Question

To get a flat, uniform cylindrical satellite spinning at the correct rate, engineers fire four tangential rockets, as shown in Fig. 8–50. Suppose that the satellite has a mass of 3600 kg and a radius of 4.0 m and that the rockets each add a mass of 250 kg. What is the steady force required of each rocket if the satellite is to reach 32 rpm in 5.0 min, starting from rest?

FIGURE 8-50

Problem 45

Short answer

The required force by each rocket is 31 N.

Step-by-step solution

Concepts

Torque is the product of the moment of inertia and the square of the distance. For this problem, find the total moment of inertia and the angular acceleration to find the net required torque.

Given data

The mass of the satellite is \(M = 3600\;{\rm{kg}}\).

The radius of the satellite is \(R = 4.0\;{\rm{m}}\).

The mass of each rocket is \(m = 250\;{\rm{kg}}\).

The initial angular velocity of the satellite is \({\omega _1} = 0\).

The final angular velocity is \({\omega _2} = 32\;{\rm{rpm}} = \frac{{32 \times 2\pi }}{{60}}\;{\rm{rad/s}}\).

The satellite takes \(t = 5.0\;\min = 5.0 \times 60\;{\rm{s}}\) to reach the final angular velocity.

You can assume that the satellite is a solid cylinder.

Let F be the required force by each rocket to get the final angular velocity.

You can assume the rocket as point masses at the edge of the satellite.

Calculation 

The total moment of inertia of the satellite and rocket system is

\(\begin{align}I &= \frac{1}{2}M{R^2} + \left\{ {4 \times \left( {m{R^2}} \right)} \right\}\\ &= \left( {\frac{M}{2} + 4m} \right){R^2}\end{align}\)

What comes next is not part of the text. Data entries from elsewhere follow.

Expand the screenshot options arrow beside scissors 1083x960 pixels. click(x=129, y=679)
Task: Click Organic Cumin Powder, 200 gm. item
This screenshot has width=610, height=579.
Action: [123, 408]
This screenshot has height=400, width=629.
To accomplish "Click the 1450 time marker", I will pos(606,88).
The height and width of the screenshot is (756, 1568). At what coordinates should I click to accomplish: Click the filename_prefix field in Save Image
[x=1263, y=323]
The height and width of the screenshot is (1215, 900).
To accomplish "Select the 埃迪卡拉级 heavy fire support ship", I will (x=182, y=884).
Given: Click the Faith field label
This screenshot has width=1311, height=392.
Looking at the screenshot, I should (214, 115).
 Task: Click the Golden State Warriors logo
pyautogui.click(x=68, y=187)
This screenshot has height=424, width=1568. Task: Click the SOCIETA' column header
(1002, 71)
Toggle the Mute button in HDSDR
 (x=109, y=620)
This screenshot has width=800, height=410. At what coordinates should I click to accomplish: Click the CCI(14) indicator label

The angular acceleration of the satellite is \(\alpha = \frac{{{\omega _2} - {\omega _1}}}{t}\).\(\)

\(\begin{align}\tau &= I\alpha \\\tau &= \left( {\frac{M}{2} + 4m} \right){R^2} \times \frac{{{\omega _2} - {\omega _1}}}{t}\end{align}\).

Now, the torque due to the four rockets at the edge of the satellite is \(\tau = 4FR\).

Comparing the values of the torque,

\(\begin{align}4FR &= \left( {\frac{M}{2} + 4m} \right){R^2} \times \frac{{{\omega _2} - {\omega _1}}}{t}\\F &= \frac{R}{4}\left( {\frac{M}{2} + 4m} \right) \times \frac{{{\omega _2} - {\omega _1}}}{t}\\ &= \left( {\frac{{4.0\;{\rm{m}}}}{4}} \right) \times \left\{ {\frac{{3600\;{\rm{kg}}}}{2} + \left( {4 \times 250\;{\rm{kg}}} \right)} \right\} \times \frac{{\frac{{32 \times 2\pi }}{{60}}\;{\rm{rad/s}} - 0}}{{5.0 \times 60\;{\rm{s}}}}\\ &= 31.26\;{\rm{N}} \approx 31\;{\rm{N}}\end{align}\).

Hence, the required force by each rocket is 31 N.